Essential workers in the US, aged 75 and over should be next for COVID vaccines – CDC panel

(Reuters) – An advisory group at the US Centers for Disease Control and Prevention on Sunday recommended that key frontline workers and people aged 75 and over be next in line to receive a COVID-19 vaccine.

FILE PHOTO: A United States Postal Service (USPS) postman passes the New York Manhattan Stock Exchange in New York City, New York, USA, October 26, 2020. REUTERS / Mike Segar

The Advisory Committee on Immunization Practices (ACIP) voted 13 to 1 to recommend 30 million key frontline workers, including first responders, teachers, food and agriculture, manufacturing, U.S. postal services, public transportation and grocery store workers should be the next priority for vaccines.

In total, this move would make 51 million people eligible to be inoculated in the next round. However, it was not clear immediately when the next round will begin.

Approximately 200 million people, including non-frontal workers, such as those in the media, finance, energy and IT and communications industries, people in the age group 65-74 and those aged 16 to 64 with conditions High risk should be in the next round, the panel recommended.

The group has already recommended that primary care employees and nursing home residents be the first priority groups.

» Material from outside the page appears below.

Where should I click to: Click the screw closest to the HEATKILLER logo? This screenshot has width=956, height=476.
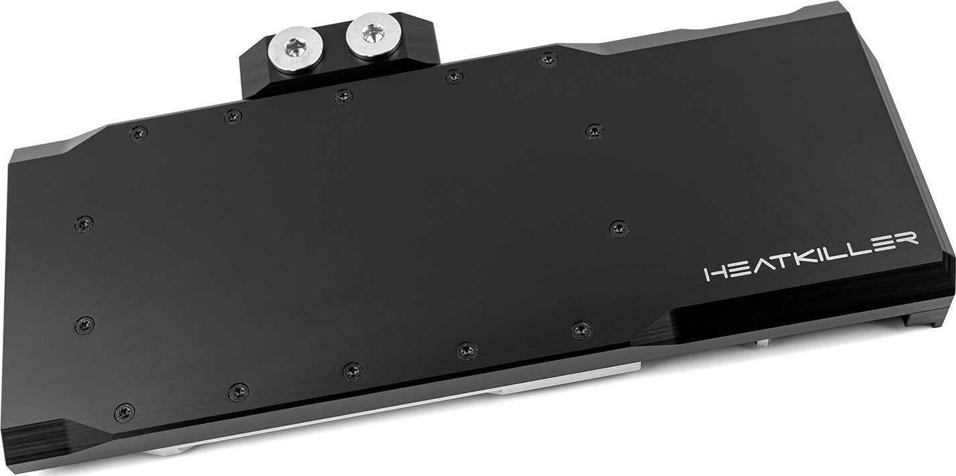click(619, 229)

Coronavirus mortality rates are highest in older adults, with the population aged 75 and over accounting for 25% of COVID-19-associated hospitalizations, according to a working group set up by the vaccine distribution advisory group.

Citing limited dose availability, the working group decomposed essential workers into front and non-front workers.

States, which distribute photos to their residents, will use the ACIP guidelines to guide decisions on how to allocate doses of COVID-19 Pfizer Inc and Moderna Inc vaccines, while reserves are scarce.

States have wide discretion over how to classify essential workers, and more than 20 major industries have put pressure on authorities to get their workers to the forefront, a Reuters analysis found.

While the supply of vaccines has been limited so far, federal authorities have said production will increase in the coming months. Officials for US Operation Warp Speed ​​have said they will distribute enough doses for 100 million Americans to be vaccinated by the end of February.

Federal authorities began delivering the first 2.9 million doses of Pfizer Inc. vaccine on December 13th. Another 2 million doses are expected to be distributed this week, as well as 5.9 million doses of Moderna Inc. vaccine.

Even after these doses are distributed, more than half of the country’s 21 million health workers and 3 million nursing home residents will still need to be vaccinated.